Illustration: Christian Polansek/Kulturinstitut Graz

Die Grenzen der Kunst sind übrigens exakt so zu bestimmen: Aus künstlerischer Perspektive darf die Kunst tatsächlich alles, ohne Einschränkung. Aus rechtlicher Perspektive darf sie genau das, was die Gesetze zulassen. Und aus moralischer Perspektive, was die Moral erlaubt … Diese drei Perspektiven können nicht auf einer Metaebene miteinander versöhnt, sondern nur gegeneinander durchgesetzt werden.

::: Text von Michael Bärnthaler
::: Hier können Sie den Text online im Printlayout lesen: LINK

Jordan Castro schreibt in einem Gedicht in Young Americans: »Art can just be like, the things I make for myself or my friends or whatever.« Damit ist ein wesentlicher Aspekt von Kunst angesprochen: Kunst ist freie Produktivität, freies Produzieren, Hervorbringen von Dingen, Kunstwerken. Freiheit wiederum bedeutet nicht die Abwesenheit von Grenzen, sondern vielmehr die Möglichkeit, sie zu überschreiten (oder auch nicht). Insofern gibt es in der Kunst sowohl Grenzen als auch Freiheit.

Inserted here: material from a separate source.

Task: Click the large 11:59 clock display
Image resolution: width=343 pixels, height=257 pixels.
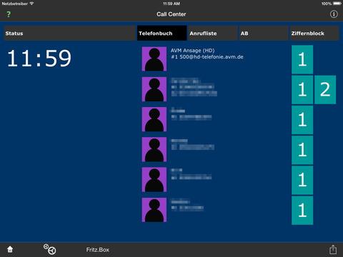Action: [39, 59]
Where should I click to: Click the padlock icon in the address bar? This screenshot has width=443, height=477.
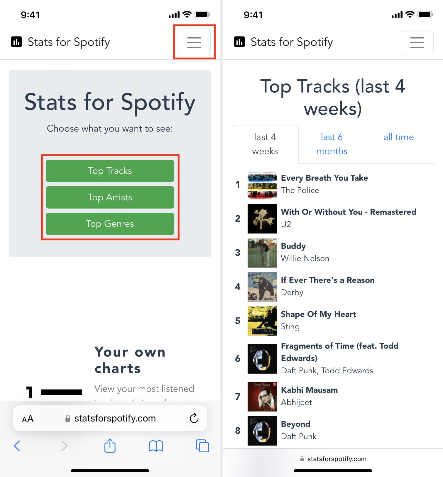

Die Grenzen in der Kunst sind jedoch nicht Grenzen der Kunst – und zwar deshalb, weil sie keine Grenzen des Dürfens sind.

Wie gesagt: Aus künstlerischer Perspektive darf die Kunst alles, ohne Einschränkung. Es gibt keine künstlerisch-ästhetischen Grenzen der Kunst, nur – überschreitbare und regelmäßig überschrittene Grenzen – in der Kunst. Wenn von Grenzen der Kunst die Rede sein soll, so müssen dies Grenzen des Dürfens sein, mithin rechtliche oder moralisch-ethische Grenzen. Solche Grenzen existieren zweifellos, sie entspringen jedoch einer ganz anderen Perspektive, nicht der ästhetischen Perspektive. Sie werden von außen an ein Kunstwerk herangetragen und mitunter gegen ästhetische Ansprüche durchgesetzt. Das ist vollkommen legitim, ja notwendig. Man sollte sich nur im Klaren darüber sein, dass hier stets eine – rechtliche oder moralische – Sichtweise gegen eine andere – ästhetische – Sichtweise durchgesetzt wird.

Ein Kunstwerk kann also unter verschiedenen Gesichtspunkten bewertet werden: Aus ästhetischer Perspektive fungieren ästhetische Erwägungen als letzter Maßstab; ethische und andere Aspekte sind zwar nicht auszublenden, vielmehr sogar in die Betrachtung zu integrieren, sie sind jedoch letztlich nur von untergeordneter Bedeutung. Umgekehrt bilden, wenn ein Kunstwerk aus rechtlicher oder moralischer Perspektive beurteilt werden soll, gewisse rechtliche oder moralische Kriterien die letzte Instanz, welcher ästhetische Fragen systematisch unterzuordnen sind. Es gibt hier keine endgültige Versöhnung, nur hin und wieder einen wie immer gearteten Kompromiss.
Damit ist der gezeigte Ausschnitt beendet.